Where cloud goes next
It's difficult to define what the "cloud of tomorrow" will look like because of all the changes happening in the IT industry -- changes to fundamental application architecture, service models and interactions between components. The cloud continues to disrupt IT in new ways so predicting tomorrow is a perpetual moving target.
Understanding that, a clearer picture of the future of the cloud might be gleaned by looking at the current offerings and identifying how they should change to accelerate the cloud market.
[ IN PICTURES: 10 cloud predictions ]
It's important to recognize why the cloud is different and what -- from a technical standpoint -- drives the disruption it causes:
Independent architecture: Historically, enterprises select technologies, partners and vendors and then integrate these (mostly) different elements to form an IT solution. With cloud services, businesses aren't infrastructure decision-makers anymore. The cloud provider makes all of the decisions about the infrastructure and how it can be configured and managed.
Multi-tenant infrastructure: Public clouds are inevitably multi-tenant. This is how a cost-effective and scalable architecture is built and it has profound effects on the behavior and capabilities of the infrastructure, and ultimately the user applications.
Different control models: When a business designs and manages its own infrastructure, it leverages familiar tools, expertise and technology controls. Internal experts in each and every layer of the infrastructure -- from servers to storage arrays to network switches/routers/firewalls -- are leveraged to manage and monitor this complex stack. In a cloud, almost all of this work has moved to the cloud provider and the "consumer" interaction changes to the controls that the cloud provider exposes instead of those familiar controls from internal infrastructure.
These differences are forcing enterprises to change their cloud use habits and are limiting functionality and what can be done within the cloud. The applications and services that have already made the jump to cloud have most often been Web-based applications specifically designed to work in the cloud.
Of course, there are many applications that have not made transition -- these are mostly enterprise applications such as CRM, ERP, B2D, SCM (and just about any other three letters you choose to combine). These applications are "the hard stuff" that makes a business run.
These applications are deemed difficult because they are restricted by the limitations imposed by cloud architecture. This leaves two choices -- change the applications or change the cloud. As in the technology industry, all things evolve and these applications will eventually be "re-written" or discarded as newer ones are developed. However, there is an opportunity to change the clouds so that they do more allowing us not to wait for the evolution of applications.
What do we have to do to make the cloud better for tomorrow?

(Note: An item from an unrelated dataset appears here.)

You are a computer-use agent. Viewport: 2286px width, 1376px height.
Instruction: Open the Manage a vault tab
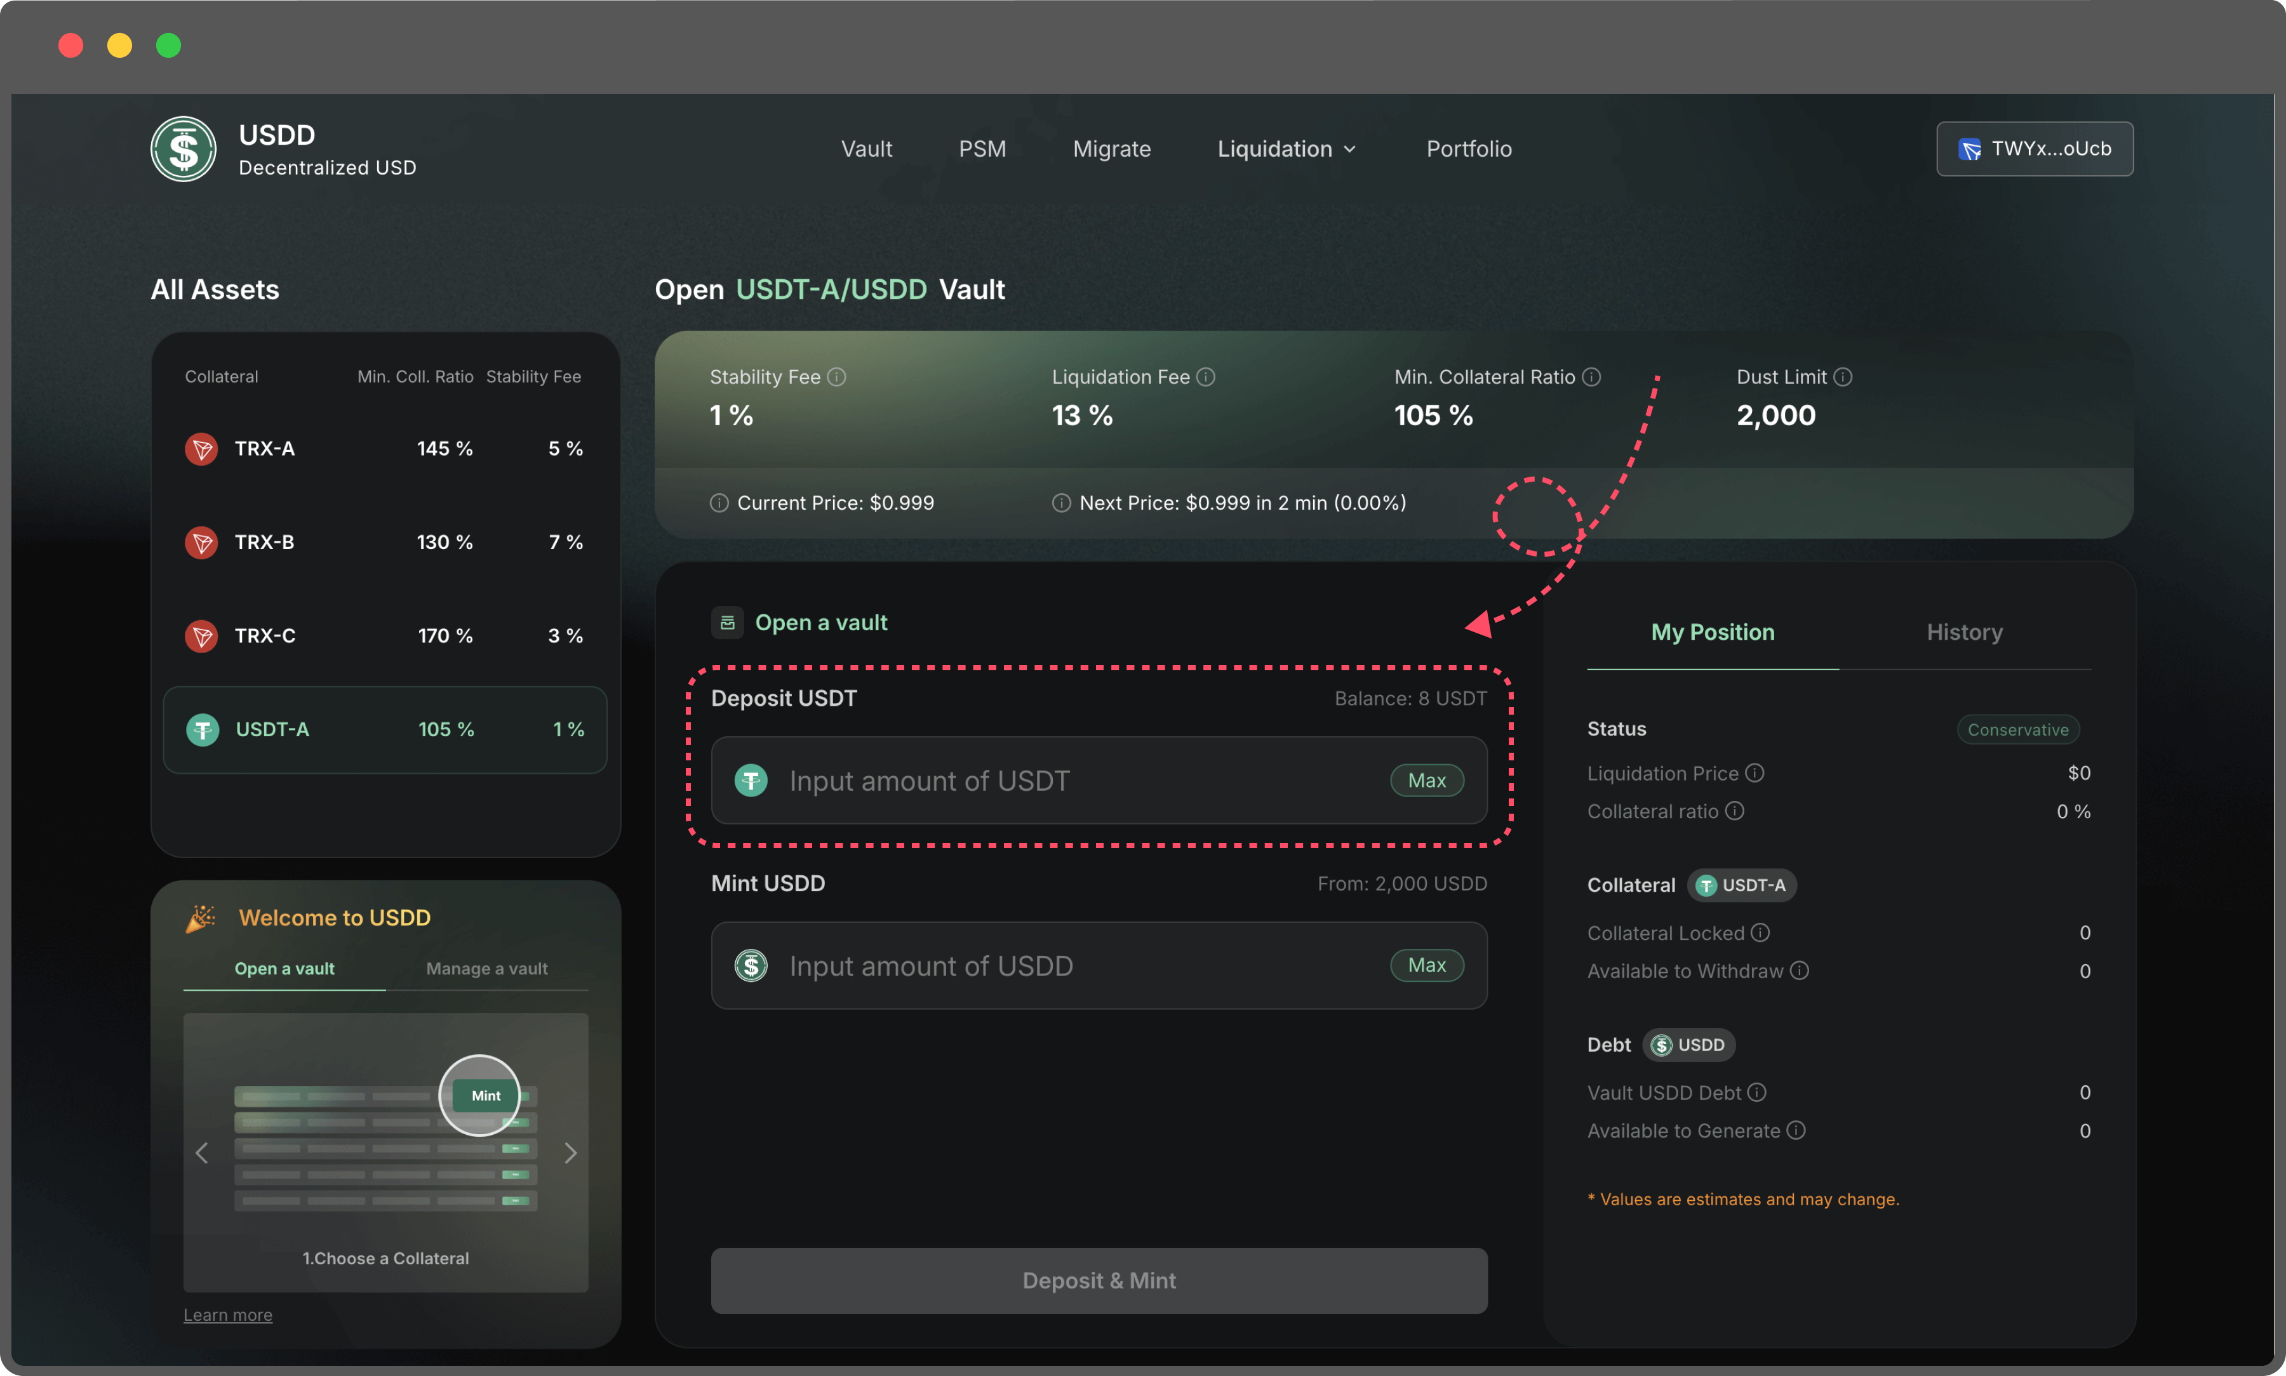pyautogui.click(x=487, y=969)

Security: Often a twofold problem, as there are different measures taken to protect both the servers and the data:
Network protection: We have spent many hours protecting data center perimeters, while allowing applications to communicate to one another within the data center. With cloud, the developer or the cloud service provider is responsible to protect the server. Future cloud offerings should provide isolation that is similar to traditional IT environments. At the same time, the cloud should provide strong protections coupled with policies that can be applied across the whole organization -- freeing developers from this responsibility.
Data protection: Several cloud providers have given data protection special attention and developed policies to control access to information. The cloud should provide more data protection services like user controlled encryption functions to provide customizable methods of protecting customer data independent of the cloud providers. [Also see: "The state of cloud encryption: From fiction to actionable reality"]
Management: The elements that compose a virtual infrastructure are different and how the IT staff interacts with those infrastructure tools and components are varied. Today, cloud management is complicated because the systems and applications must account for each different deployment environment. The next cloud evolution needs to provide enough control so that the user can match the various environments and eliminate the need for additional translations and conversions.
Maintenance: The number of pieces that make up an IT solution is extremely challenging and time-consuming for cloud users due to the various dependencies of each element. In a typical IT model, when security vulnerabilities are discovered, a security patch is usually a good solution. In a cloud environment, it's critical that the rest of the components are taken into consideration to ensure the new security patch does not affect other functionality. When other functionality is affected, most cloud solutions require the addition of agents, scripts or device drivers to carry out control of the cloud environment -- driving up cost. This creates a huge number of new dependencies and interactions complicating maintenance of the deployed applications. Going forward, cloud providers need to simplify the management process to assure systems stay up while costs stay down.
Performance: Performance is critical. Security has traditionally been the top concern of companies considering cloud deployments, but increasingly performance is overtaking it. It's extremely difficult to manage and predict performance in current cloud offerings but several cloud providers have developed a series of procedures that help control performance issues through careful provisioning and a strong infrastructure. The major hurdle is overcoming the multi-tenancy effect. Future offerings need to address performance as a fundamental goal. The cloud of tomorrow will treat performance as a critical function by allowing the users to select the amount of performance they need for their applications.
If we don't just accept the limitations that have been built into the cloud today, we will see many more cloud-based applications. By enabling more traditional workloads to join the cloud revolution we don't just enable the "old," but we provide greater controls and capabilities to build even more amazing cloud applications. We must change the cloud in order to make things easier for the users and not force users to adapt to the cloud. The only question that remains: Who will be the first to bring powerful, yet simple, answers to the cloud space?